タイの金価格が、5月29日に大きく値上がりした。金取引業者でつくる協会が出した当日の価格は、前日の最終価格より1,450バーツ高い水準となり、前日の急落から一転して反発した。金の装飾品の小売価格は1バーツ(重量)あたり7万バーツを超え、日本円にしておよそ34万円に達している。
前日の急落から1,450バーツ反発
タイ金取引業協会が午前9時すぎに発表した価格によると、29日の金価格は前日の終値と比べて1,450バーツ上昇した。前日に大きく下げた反動で、買い戻しが入った形である。
具体的には、金地金(ゴールドバー)の小売価格が1バーツあたり6万9,550バーツ、買い取り価格が6万9,350バーツとなった。純度96.5%の装飾用の金は、小売価格が7万350バーツ、買い取りが6万7,962バーツ余りである。金相場は1日のうちに何度も改定されることがあり、これは午前の第1回発表の数字である。
タイの「バーツ」は通貨であり重さの単位でもある
タイの金取引で使われる「1バーツ」は、通貨のバーツではなく、金の重さの単位を指す。1バーツはおよそ15.2グラムにあたる。

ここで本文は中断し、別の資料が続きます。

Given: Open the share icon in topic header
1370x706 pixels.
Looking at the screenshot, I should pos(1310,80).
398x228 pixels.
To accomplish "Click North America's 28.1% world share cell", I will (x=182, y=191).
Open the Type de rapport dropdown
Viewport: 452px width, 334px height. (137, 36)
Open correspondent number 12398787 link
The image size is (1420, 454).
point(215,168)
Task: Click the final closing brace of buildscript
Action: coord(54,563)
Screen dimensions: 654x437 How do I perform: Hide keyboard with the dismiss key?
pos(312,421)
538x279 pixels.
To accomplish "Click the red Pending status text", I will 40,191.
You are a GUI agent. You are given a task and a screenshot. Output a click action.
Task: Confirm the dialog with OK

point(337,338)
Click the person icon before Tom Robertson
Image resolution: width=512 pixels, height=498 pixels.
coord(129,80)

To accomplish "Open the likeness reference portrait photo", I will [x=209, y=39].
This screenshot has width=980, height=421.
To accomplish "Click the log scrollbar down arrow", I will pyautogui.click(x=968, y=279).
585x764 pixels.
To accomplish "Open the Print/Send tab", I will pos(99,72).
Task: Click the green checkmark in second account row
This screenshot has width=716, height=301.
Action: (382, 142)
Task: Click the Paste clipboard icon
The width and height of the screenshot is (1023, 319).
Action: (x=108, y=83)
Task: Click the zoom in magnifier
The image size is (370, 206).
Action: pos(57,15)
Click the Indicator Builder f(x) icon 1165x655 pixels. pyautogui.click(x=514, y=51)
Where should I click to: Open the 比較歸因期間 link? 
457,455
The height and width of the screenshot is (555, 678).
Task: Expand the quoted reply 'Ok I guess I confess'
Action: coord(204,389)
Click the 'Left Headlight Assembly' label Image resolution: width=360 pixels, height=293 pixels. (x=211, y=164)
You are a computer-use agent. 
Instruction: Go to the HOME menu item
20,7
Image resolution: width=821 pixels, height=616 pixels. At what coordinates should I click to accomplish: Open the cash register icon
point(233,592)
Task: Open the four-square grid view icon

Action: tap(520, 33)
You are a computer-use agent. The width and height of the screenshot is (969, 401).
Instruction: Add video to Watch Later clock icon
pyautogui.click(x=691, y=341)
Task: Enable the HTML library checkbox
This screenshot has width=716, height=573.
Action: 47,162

タイでは金を「何バーツ」という重さで売買するのが一般的で、ニュースで報じられる金価格も、この1バーツ(重量)あたりの値段である。
7万バーツ前後という水準は、1バーツ(重量)あたりおよそ34万円に相当する。金の装飾品は、結婚や貯蓄の手段として暮らしに根づいているだけに、価格の動きは多くの人の関心を集める。
2026年に急騰を続ける金相場
タイの金価格は、2026年に入って大きく上昇してきた。年明けからの数か月で1バーツあたり1万バーツ近く値上がりし、7万バーツを超える水準が定着しつつある。
価格の高騰は、金の楽しみ方そのものを変えつつある。装飾品は値段が上がりすぎて手が出にくくなり、買い控えが起きている。その一方で、値上がり益をねらって金地金を買う動きが強まっている。金取引業協会からは、装飾品が売れず廃業に追い込まれる金店が出かねないとの懸念も出ている。
業界では、今後さらに上昇するとの見方もある。世界の金相場が1オンスあたり6,400ドルまで上がれば、タイの金価格は1バーツあたり8万8,000バーツに達するとの予測も示されている。今回の1,450バーツの急騰は、こうした不安定で右肩上がりの相場の一場面といえる。